Charles Arthur and Michael Dash, editors of the book Libéte: A Haiti Anthology report that, “This system barely masked a continuing and deep-seated social antipathy between mulatto and black elites.”
Under the United States occupation of Haiti from 1915 to 1934, blacks and mulattos came together as Haitian nationalists. But once the U. S. Marines left the island, mulatto hegemony met opposition from an emerging black middle class.
In 1957, Francois Duvalier, a country doctor and leading member of the noiristes, a black middle class group of intellectuals, emerged politically. Duvalier won the general election for president of Haiti. The dictatorship of “Papa Doc” and his infamous para-military arm, known as the Tontons Macoutes, reigned beyond his death in 1971 as power was transferred to his 19-year-old son, Jean-Claude Duvalier.
In the scholarly book Haiti’s Predatory Republic, author Robert Fatton Jr., tells us that, “Haiti’s politics, from the fall of the Duvalier dictatorship on February 6, 1986 . . . is the story of the gradual demise of a moment of utopia that had seemingly liberated a people from decades of oppression, squalor, and poverty and given them the conviction that ‘everything was possible.’”
After the fall of Jean-Claude Duvalier, the so-called middle class politicos jockeyed for what Fatton calls “a minimal liberal democracy.” Fatton, who was born and raised in the Haitian elite, is a professor of government and foreign affairs at the University of Virginia.
Professor Fatton illuminates: “. . . but once the predators had vacated the seats of power and a founding election had taken away their right to rule, the bloc began to undermine the very minimal rights of liberal democracy.”
Aristide organized the fractured grassroots, the poor and near-poor into the Lavalas movement and regime (lavalas means flood; Fatton says it symbolizes “mass movement of the destitute.”)
Jean-Bertrand Aristide, the very educated liberation theology priest who came from the poor, won the 1990 election for president by a landslide. Aristide was overthrown by a coup in 1991 that Fatton assures “reflected the persisting capacity of the Haitian dominant class to unleash the most brutal violence against those forces that threatened to turn the change of regime into a change of state.”

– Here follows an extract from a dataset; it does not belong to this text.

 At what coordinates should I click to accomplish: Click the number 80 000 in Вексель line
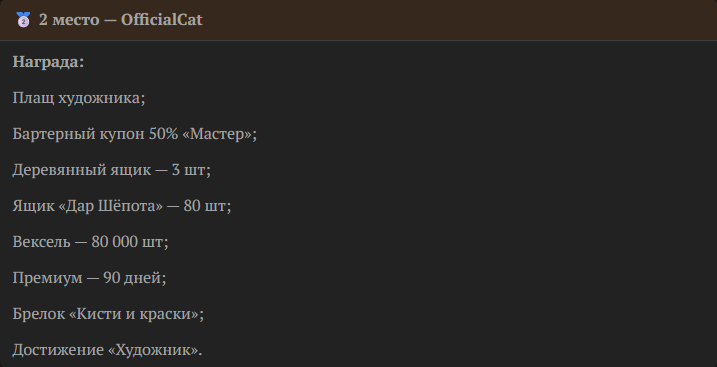click(x=114, y=242)
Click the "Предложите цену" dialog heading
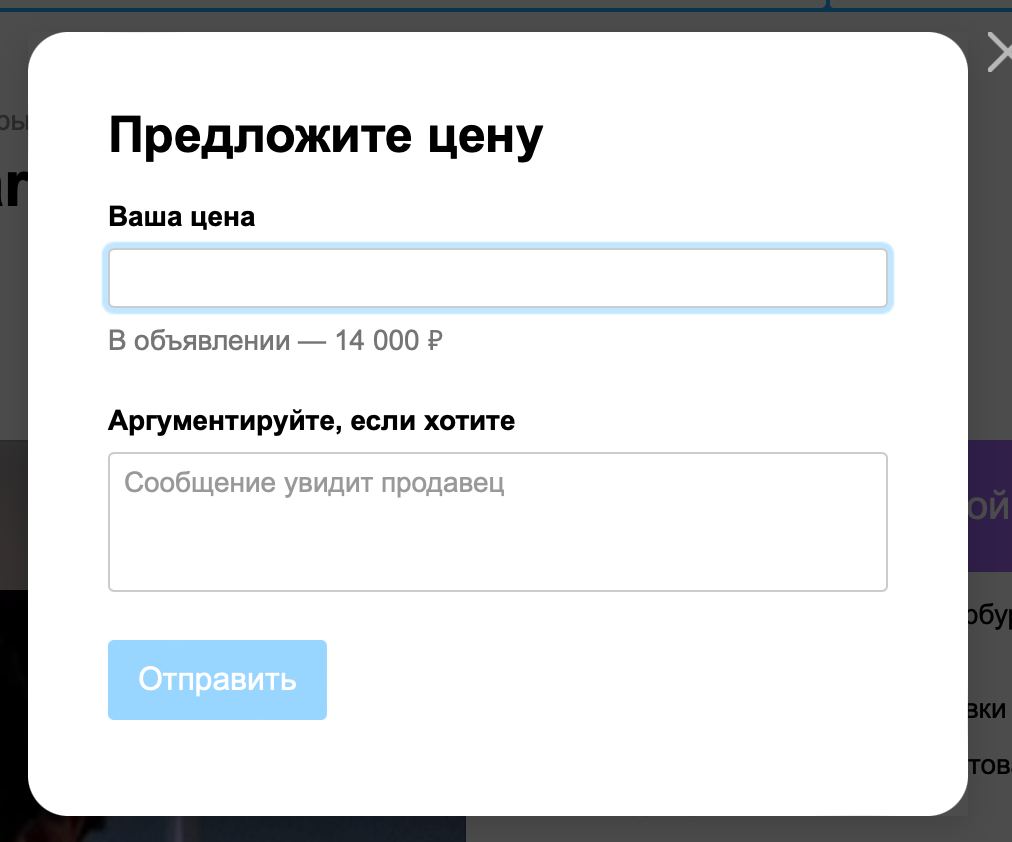The height and width of the screenshot is (842, 1012). 325,135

Aristide was reelected in 2000, but was forced to leave both his presidency and country on Feb. 29, 2004 by “American Special Forces soldiers,” says TransAfrica founder Randall Robinson in his must-read book, An Unbroken Agony. Aristide and his New York-born, Haitian-American wife and attorney were flown to the landlocked Central African Republic with only the clothes they had on, save for a small bag carried by Mrs. Aristide. There, they remained under house arrest for two weeks until a group headed by Randall Robinson, his wife, and Congresswoman Maxine Waters got them to South Africa, where they still live peacefully as guests.

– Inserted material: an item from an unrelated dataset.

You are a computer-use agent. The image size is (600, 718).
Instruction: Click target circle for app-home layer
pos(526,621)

About Aristide’s abduction, Robinson makes a salient point wantonly overlooked by most news organizations, describing him as “Aristide, a democratic president who’d been elected twice by the largest margins on record for free elections in the Americas; the former priest, lodestar to the poor....”
One of Aristide’s organizing techniques included the constant repetition of aphorisms in Creole such as “fouchet divizyon pa bwe soup eleksyon,” you cannot eat the soup of democracy with the fork of division]!
So Aristide peacefully transferred presidential power to Rene Preval in February 1996. Preval peacefully did the same in February 2001, when Aristide resumed presidential power. Both victories were accomplished through the electoral process. But will the democratization of the state follow suit?
Haiti’s predatory democracy exists because there is no vibrant middle class and no large working class amid mammoth unemployment. Owing to the country’s very weak economic underpinning, its class structure is dependent upon scarce resources.
Professor Fatton says, “The result is a politique du ventre, [politics of the belly] generating a class of grands mangeurs [big eaters] bent on monopolizing public power to advance their private interests.”